Der Posten rauchte gelangweilt eine Zigarette. Jack kletterte vorsichtig weiter, tastete sich mit seinen kalten Händen über den schlüpfrigen Granit und achtete darauf, keine Steine loszutreten, die ihn verraten könnten. Gleichzeitig arbeitete er sich etwa 30 Meter weiter nach links, um aus dem Blickfeld des Mannes zu geraten. Oben angekommen, spähte er zwischen den Felsen hindurch.
Seine Hoffnung sank.
Die flache Bergkuppe beherbergte einen vorübergehenden Minenbetrieb. Genauer gesagt, einen wiederbelebten. Neue Gerätschaften standen verstreut zwischen alten Anlageteilen – verrosteten Blechdächern, verwittertem Bauholz. Das ganze Gelände war ungefähr so lang wie zwei und so breit wie drei Fußballfelder.

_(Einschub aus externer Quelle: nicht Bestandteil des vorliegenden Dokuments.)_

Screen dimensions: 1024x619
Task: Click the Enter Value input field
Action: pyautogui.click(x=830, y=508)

An einem Ende bemerkte Jack eine Holzkonstruktion, mit der eine Art Schacht überbaut war. Dutzende von Minenarbeitern wuselten umher, schleppten schwere Säcke, die aus dem Schacht herausgehoben wurden, oder schoben mit Schutt beladene Schubkarren zu Sortier- und Waschtischen. Ganz in der Nähe standen zwei Wachleute mit Gewehren schimpfend und schwatzend im Eingang einer Höhle, die ihnen Schutz vor dem Eisregen bot.
Am anderen Ende des Lagers reihten sich ein halbes Dutzend Baracken, Unterkünfte für die Wachmannschaft, vermutete Jack. Eine davon war hell erleuchtet. Ein Ofenrohr auf dem Dach verriet ihm, dass es sich wahrscheinlich um die Kantine handelte. Ein großer stählerner Propangastank hinter dem Holzbau bestärkte ihn in dieser Annahme. Ein riesiger Schuppen, kaum mehr als ein verrostetes Wellblechdach auf Pfählen, diente möglicherweise als Gerätelager, oder auch als Unterkunft für Menschen, die schlimmer als Vieh behandelt wurden.

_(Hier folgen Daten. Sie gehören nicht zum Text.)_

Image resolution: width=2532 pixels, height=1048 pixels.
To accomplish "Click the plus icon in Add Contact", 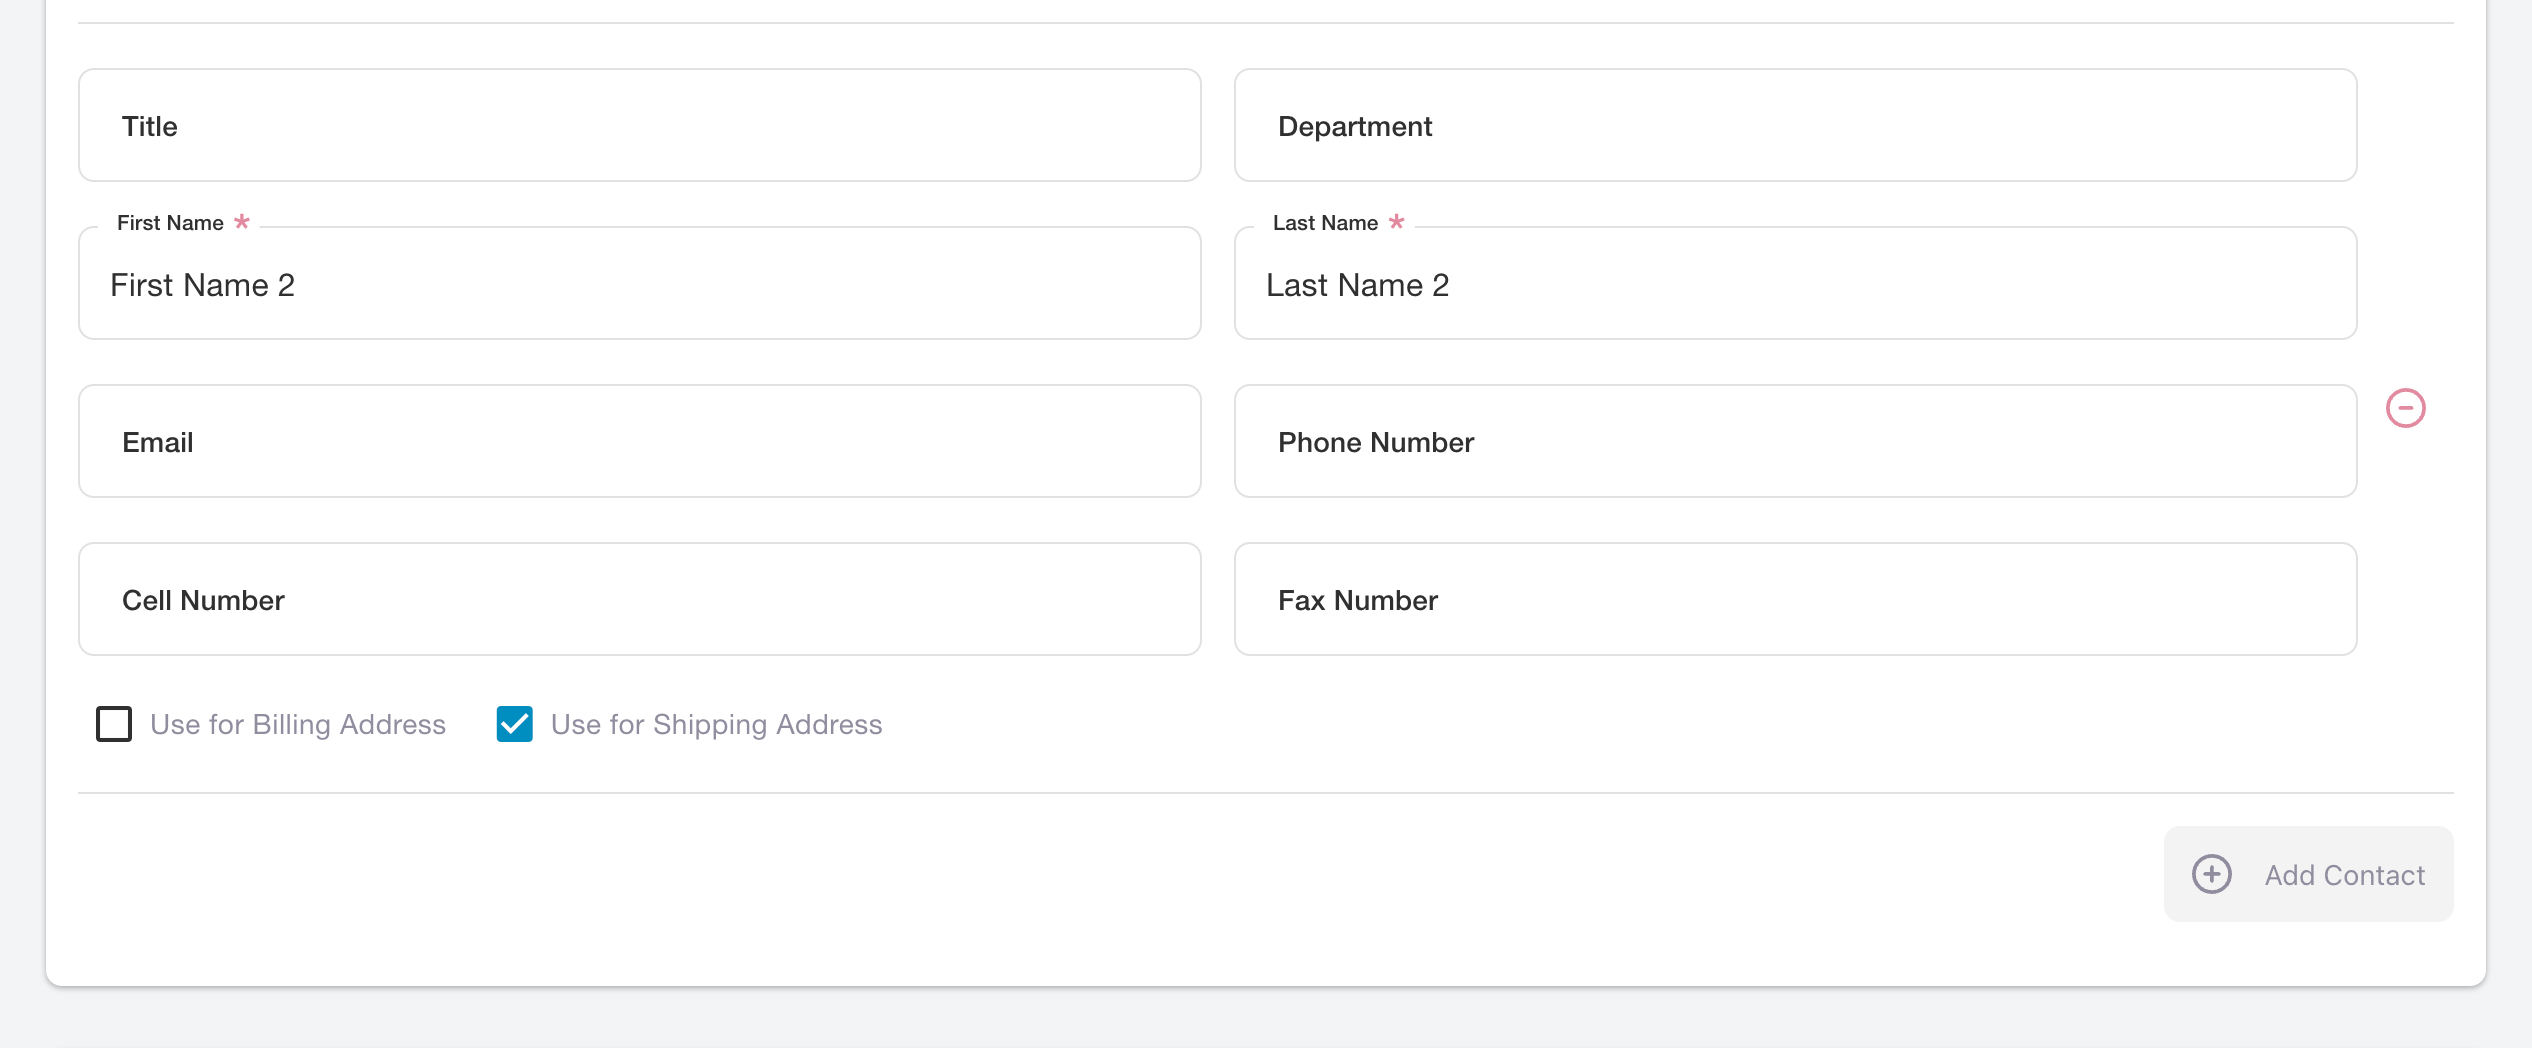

Jack sah sich vorsichtig weiter um. Er entdeckte Sauerstoff- und Acetylenflaschen zum Schweißen, verschiedenste Werkzeuge und Plastiktanks für Wasser und Diesel. Sogar einen Bobcat-Minibagger. All das konnte mit dem großen russischen Hubschrauber, den er gestern gesehen hatte, hier heraufgeflogen worden sein.

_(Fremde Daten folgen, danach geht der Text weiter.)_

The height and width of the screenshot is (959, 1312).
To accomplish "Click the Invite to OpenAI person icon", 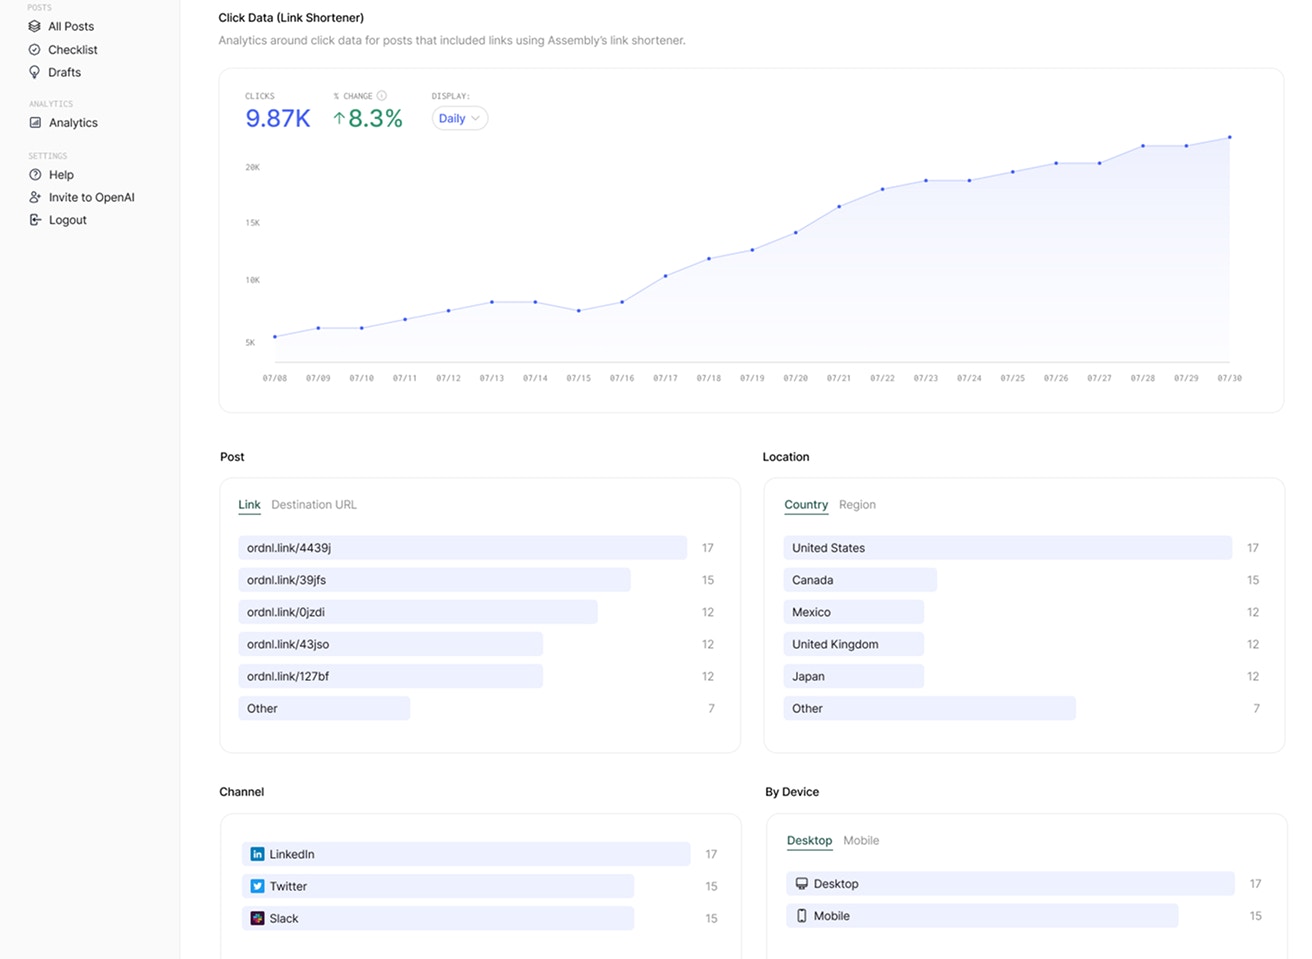I will point(34,197).
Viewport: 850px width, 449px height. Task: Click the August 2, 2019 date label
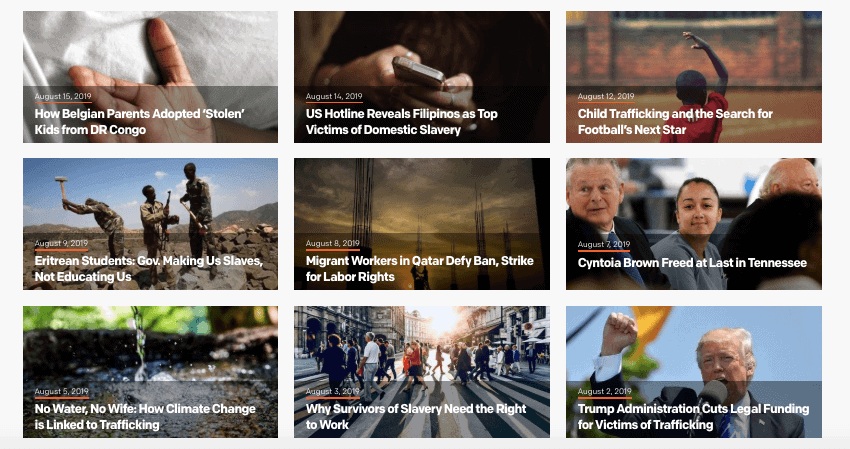tap(604, 392)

Jemand schrie. Jack wandte den Kopf. Ein Wachmann zog lachend eine junge Frau an den Haaren in eine Baracke. Ein Kollege von ihm pfiff und feuerte ihn lautstark an, auf Ukrainisch.
Jeder Muskel in Jacks Körper spannte sich an. Am liebsten wäre er gleich losgestürmt. Doch nicht einmal seine Wut konnte vergessen machen, was er sich antrainiert hatte. Er musste sich gedulden, bis er seine Gegner gezählt hatte, dann einen Plan fassen.
Erst dann war es so weit.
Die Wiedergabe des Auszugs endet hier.